One great thing about snakes is the fact that they are fairly low maintenance pets. They don’t even need to eat every day! However, it is very important to keep their habitats clean. A dirty tank or terrarium can harbor all sorts of dangerous germs. It’s also often a prime spot for mites. In this article, a Covington, GA vet discusses mite infestations on snakes.
Mites are basically to snakes what fleas are to cats and dogs. Like fleas, they are tiny little bloodsuckers that can transmit dangerous bacteria and viruses, as well as other parasites. As one could expect, infestations can be extremely unpleasant for snakes. They also weaken them, leaving them more susceptible to other health issues.
Mites are quite common, so it’s important to watch for signs of infestations. They are visible to the naked eye. They look like tiny black or red dots, and kind of resemble coffee grounds. They usually cluster around the eyes, nostrils, and chin. You may also spot their feces, which look like small white flakes. Or, you may find some on your hands after handling your pet. It’s worth noting that infested snakes often soak themselves in water to try and drown the mites. If your scaled buddy is spending more time than usual in his pool, mites could be the reason.

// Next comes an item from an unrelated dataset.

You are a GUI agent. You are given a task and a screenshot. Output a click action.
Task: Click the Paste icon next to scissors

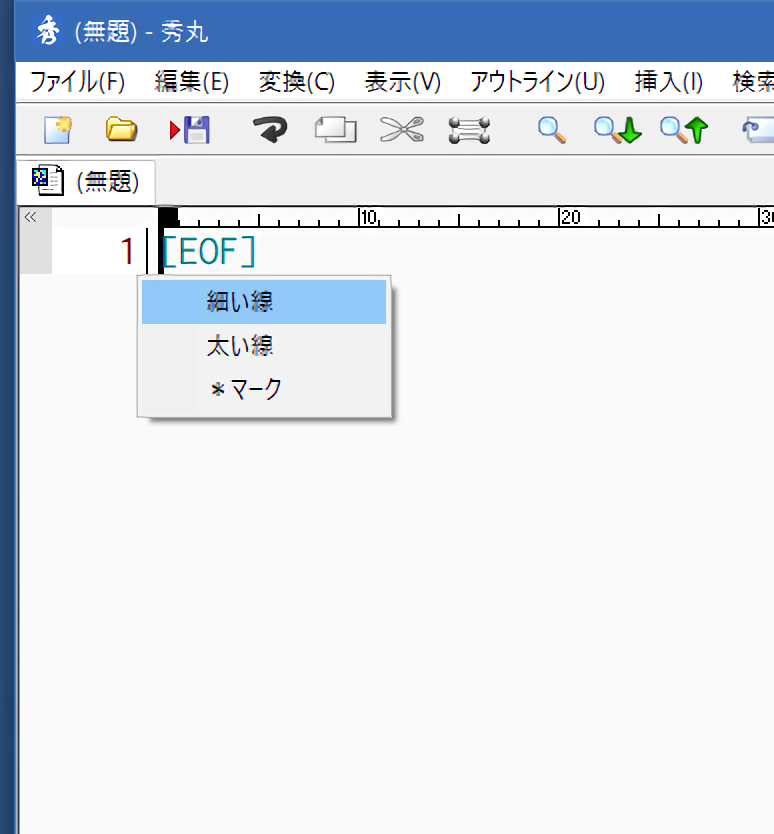467,129
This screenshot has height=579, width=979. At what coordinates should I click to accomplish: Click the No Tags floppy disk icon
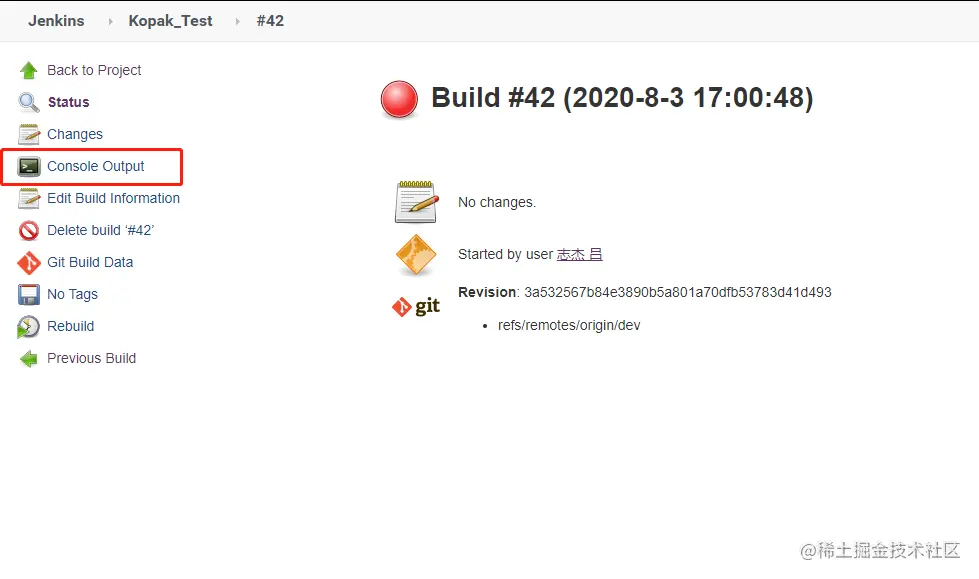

If you spot mites, don’t panic. Infestations are treatable. You’ll need to soak your snake in medicine to kill the mites. If you’ve never done this before, consult your vet. It’s important to use the right products and dosages. You’ll also need to thoroughly clean and disinfect your snake’s habitat and everything in it. You can use a product specifically made for this, or a bleach/water solution. Rinse well, and make sure everything is completely dry before reassembling your pet’s home. If you have other snakes, you’ll also need to check them and clean their cages as well. We also recommend scheduling a follow-up with your vet, just to make sure your pet is ok. Ask your vet for more information.
Fortunately, mite infestations are fairly easy to prevent. If you thoroughly clean and disinfect your pet’s habitat regularly—about every two weeks or so—the odds of an infestation go way down.